**AVAILABLE RECORDS**

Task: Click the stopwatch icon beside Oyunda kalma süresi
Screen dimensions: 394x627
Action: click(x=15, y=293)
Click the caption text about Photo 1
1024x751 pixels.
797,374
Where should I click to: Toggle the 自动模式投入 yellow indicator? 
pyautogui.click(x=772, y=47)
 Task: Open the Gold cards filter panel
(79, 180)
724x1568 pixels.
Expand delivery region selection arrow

---

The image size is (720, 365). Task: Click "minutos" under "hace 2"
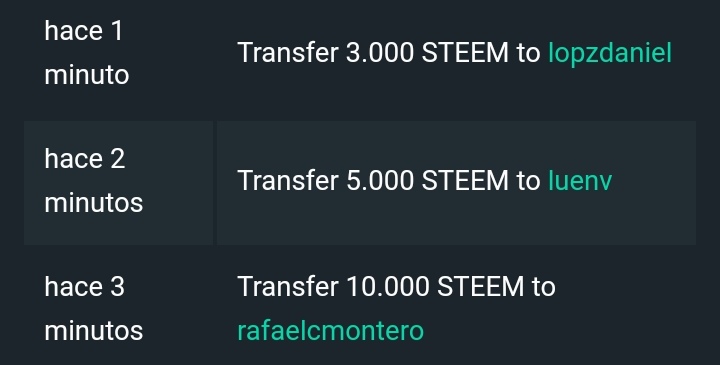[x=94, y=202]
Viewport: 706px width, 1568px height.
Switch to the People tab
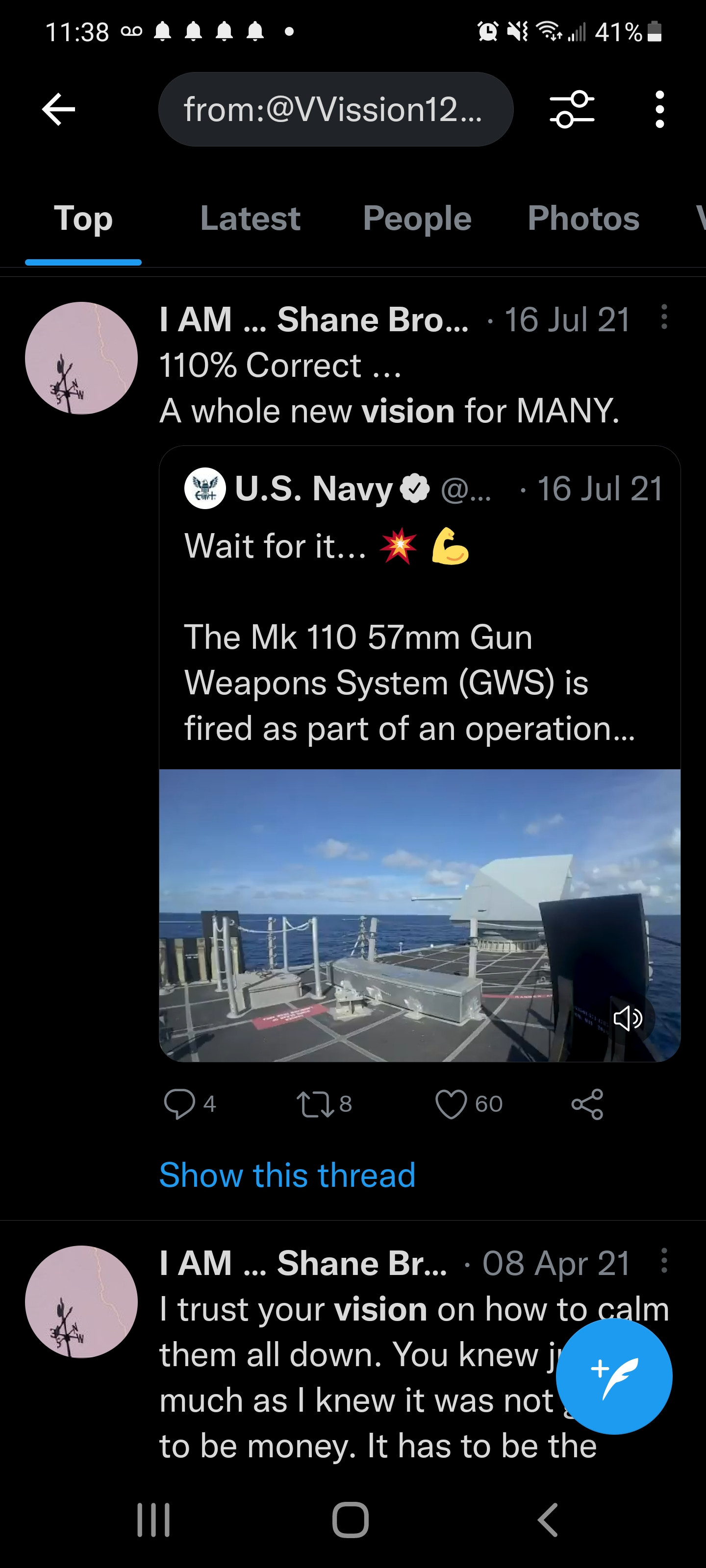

**TASK DIRECTIONS**
Rewrite the rows starting at the line containing "Task: Click the" and ending at the line containing "Expand delivery region selection arrow", using "Step" in place of "Task" and leaving everything else the same.

**OUTPUT FOR THIS TASK**
Step: Click the stopwatch icon beside Oyunda kalma süresi
Screen dimensions: 394x627
Action: click(x=15, y=293)
Click the caption text about Photo 1
1024x751 pixels.
797,374
Where should I click to: Toggle the 自动模式投入 yellow indicator? 
pyautogui.click(x=772, y=47)
 Step: Open the Gold cards filter panel
(79, 180)
724x1568 pixels.
Expand delivery region selection arrow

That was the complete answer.